Euro wars and local dealings


Arrived back in Dubai Aug 8 after a month holidaying in England, Wales and Berlin. I had assumed that I would be suicidal upon my return. However despite the heat, or more appropriately, the ratouba (humidity) at a level that I don’t remember last August, I am still feeling good. Bonding with friends, enjoying some home comforts, and taking in stunning scenery and wallowing in history certainly helped. My last entry mused on national identity and cultural issues here in the UAE. It’s plain that culture exists here, whether of the international consumerist kind or the discrete cultures that do not so much as melt as co-exist in a sometimes harmonious fashion. However historical legacies seem to largely be confined to traditional ruling orders relatively untroubled by contemporary innovations, and the informal shoura that ties in the key, non-sheikhly, local and incorporated families. That, and the Dubai Museum’s paltry offering constitute traditional culture within the metropolis of urban Dubai.
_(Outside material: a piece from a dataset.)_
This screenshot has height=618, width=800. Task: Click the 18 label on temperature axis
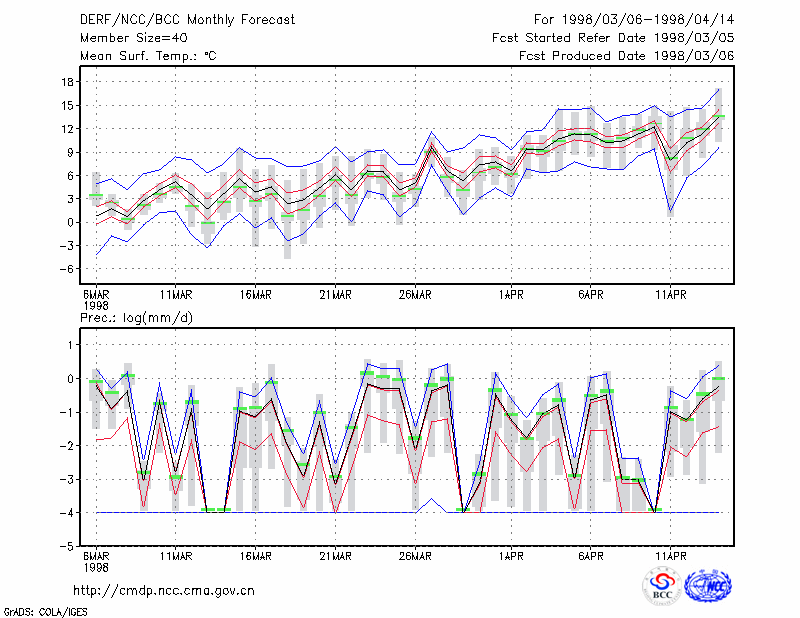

Such historical “myths” are also recycled in Abu Dhabi, drawing on their less coastal economy traditionally speaking. This may be good or bad, but it certainly helps one appreciate Europe, even if the historical legacies I was recently taking in in Berlin for the first time in 10 years were ideological and nationalist.
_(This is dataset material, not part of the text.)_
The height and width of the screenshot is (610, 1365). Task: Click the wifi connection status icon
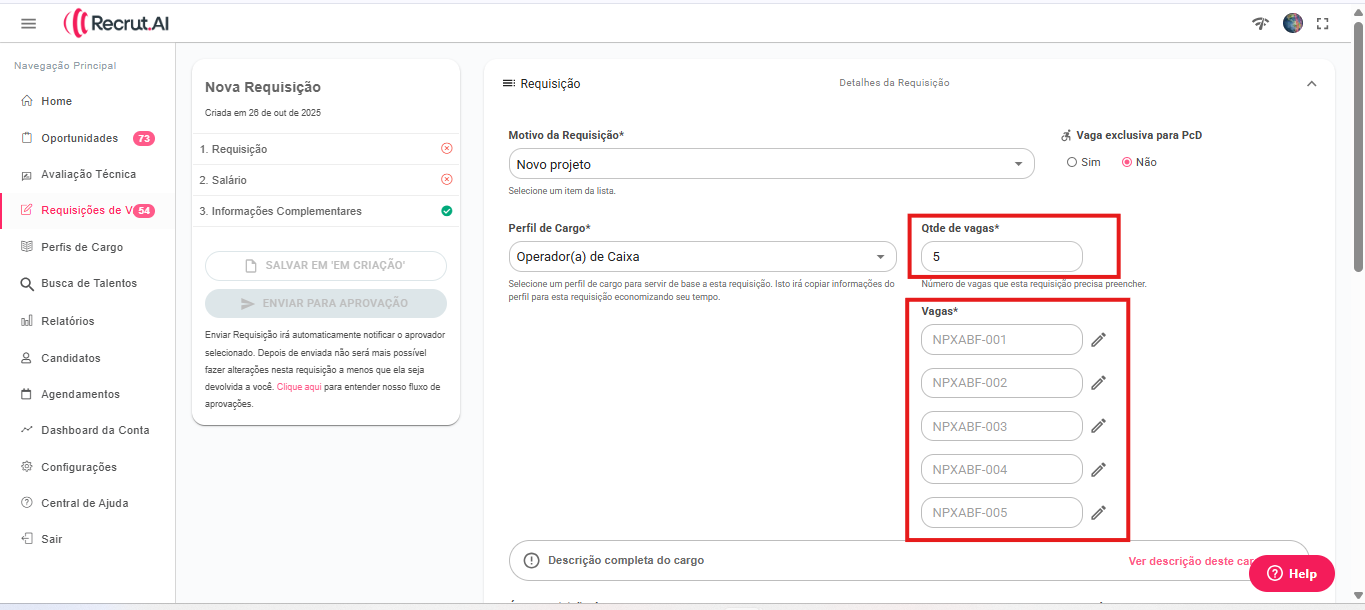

Within the latter bracket came the splendid neo-Roman splendor of Soviet authoritarianism available at the USSR’s war memorial in former East Berlin (see pic below). Upon my return to Dubai this became more apt on the contemporary stage as Russia’s Near Abroad was once again rigorously policed by Russian Federation forces as it was by Soviet and Czarist ones previously. The local angle to this is more fascinating than the business section of yesterday’s Gulf News would suggest. Poti port has been largely destroyed, with large Ras al Khaimah (RAK) investments going to …eh pot as a leading RAK company had exercised strategic reach in this part of the former Soviet Union.
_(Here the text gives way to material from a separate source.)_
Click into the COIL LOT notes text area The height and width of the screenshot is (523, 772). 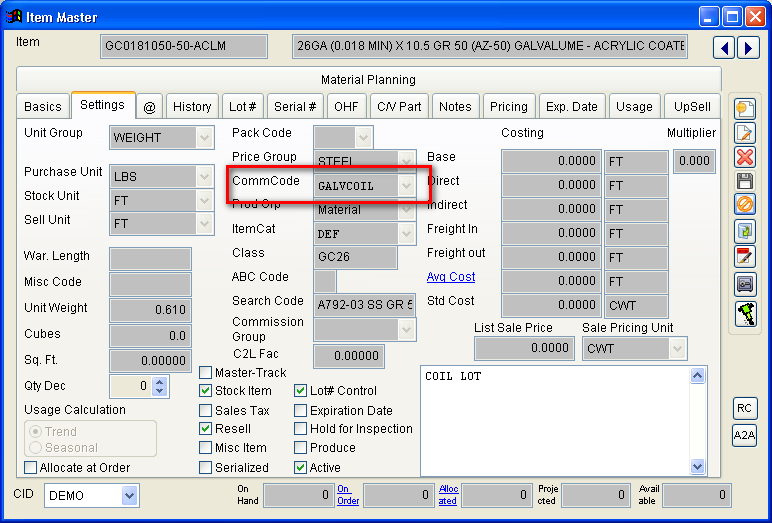click(550, 420)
The latest political controversy in this particular people's republic is that all visas (with exception of clearly defined tourist ones it would appear) will incur a health insurance charge payable up front on arrival or with evidence from sponsor of it being in hand. Alongside this, Sharjah has announced (according to the phone in progamme "Nightline" on Dubai Eye, that is) that it will require copies of residential contracts for families when individuals with families try to renew their visas. For those crowded into a room or two this could be tricky, commented the Nightline programme the other night. Security tightening, national ID enforcing, or just good government business? More irreverently, readers of today's Gulf News may care to check out the discreet court room report of the claims concerning a certain major British media story in early July. The defendent breached public indecency, the paper reported the prosection lawyer as saying.